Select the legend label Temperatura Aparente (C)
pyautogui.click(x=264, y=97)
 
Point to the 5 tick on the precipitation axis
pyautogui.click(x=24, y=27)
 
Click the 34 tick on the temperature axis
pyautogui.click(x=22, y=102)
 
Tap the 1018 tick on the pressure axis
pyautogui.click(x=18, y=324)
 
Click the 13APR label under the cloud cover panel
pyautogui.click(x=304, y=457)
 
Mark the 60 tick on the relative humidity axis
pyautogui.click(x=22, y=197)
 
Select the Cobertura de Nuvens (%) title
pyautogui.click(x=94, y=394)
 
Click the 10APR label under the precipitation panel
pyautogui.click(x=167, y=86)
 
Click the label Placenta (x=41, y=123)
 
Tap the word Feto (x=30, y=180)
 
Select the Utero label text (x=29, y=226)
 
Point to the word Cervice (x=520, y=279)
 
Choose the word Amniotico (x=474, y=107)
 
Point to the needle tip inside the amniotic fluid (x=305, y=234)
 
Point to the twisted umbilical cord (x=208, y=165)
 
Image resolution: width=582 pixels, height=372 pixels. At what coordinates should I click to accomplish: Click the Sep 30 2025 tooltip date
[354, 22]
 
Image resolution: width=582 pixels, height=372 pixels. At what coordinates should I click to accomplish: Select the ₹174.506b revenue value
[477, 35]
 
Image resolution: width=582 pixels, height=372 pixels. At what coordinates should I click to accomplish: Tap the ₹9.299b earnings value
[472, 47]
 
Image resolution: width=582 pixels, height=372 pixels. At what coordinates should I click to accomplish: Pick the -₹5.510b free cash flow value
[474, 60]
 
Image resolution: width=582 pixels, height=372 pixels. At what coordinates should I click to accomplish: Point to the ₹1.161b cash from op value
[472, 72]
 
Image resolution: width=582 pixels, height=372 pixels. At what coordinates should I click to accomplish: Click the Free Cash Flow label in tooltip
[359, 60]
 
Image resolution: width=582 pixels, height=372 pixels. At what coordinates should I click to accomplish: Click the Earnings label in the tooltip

::::

TASK INSTRUCTIONS: Transcribe the full listing above line for line, leaving every word, number, and symbol unchanged.

EXERCISE RESPONSE:
Select the legend label Temperatura Aparente (C)
pyautogui.click(x=264, y=97)
 
Point to the 5 tick on the precipitation axis
pyautogui.click(x=24, y=27)
 
Click the 34 tick on the temperature axis
pyautogui.click(x=22, y=102)
 
Tap the 1018 tick on the pressure axis
pyautogui.click(x=18, y=324)
 
Click the 13APR label under the cloud cover panel
pyautogui.click(x=304, y=457)
 
Mark the 60 tick on the relative humidity axis
pyautogui.click(x=22, y=197)
 
Select the Cobertura de Nuvens (%) title
pyautogui.click(x=94, y=394)
 
Click the 10APR label under the precipitation panel
pyautogui.click(x=167, y=86)
 
Click the label Placenta (x=41, y=123)
 
Tap the word Feto (x=30, y=180)
 
Select the Utero label text (x=29, y=226)
 
Point to the word Cervice (x=520, y=279)
 
Choose the word Amniotico (x=474, y=107)
 
Point to the needle tip inside the amniotic fluid (x=305, y=234)
 
Point to the twisted umbilical cord (x=208, y=165)
 
Image resolution: width=582 pixels, height=372 pixels. At what coordinates should I click to accomplish: Click the Sep 30 2025 tooltip date
[354, 22]
 
Image resolution: width=582 pixels, height=372 pixels. At what coordinates should I click to accomplish: Select the ₹174.506b revenue value
[477, 35]
 
Image resolution: width=582 pixels, height=372 pixels. At what coordinates should I click to accomplish: Tap the ₹9.299b earnings value
[472, 47]
 
Image resolution: width=582 pixels, height=372 pixels. At what coordinates should I click to accomplish: Pick the -₹5.510b free cash flow value
[474, 60]
 
Image resolution: width=582 pixels, height=372 pixels. At what coordinates should I click to accomplish: Point to the ₹1.161b cash from op value
[472, 72]
 
Image resolution: width=582 pixels, height=372 pixels. At what coordinates should I click to accomplish: Click the Free Cash Flow label in tooltip
[359, 60]
 
Image resolution: width=582 pixels, height=372 pixels. At what coordinates should I click to accomplish: Click the Earnings label in the tooltip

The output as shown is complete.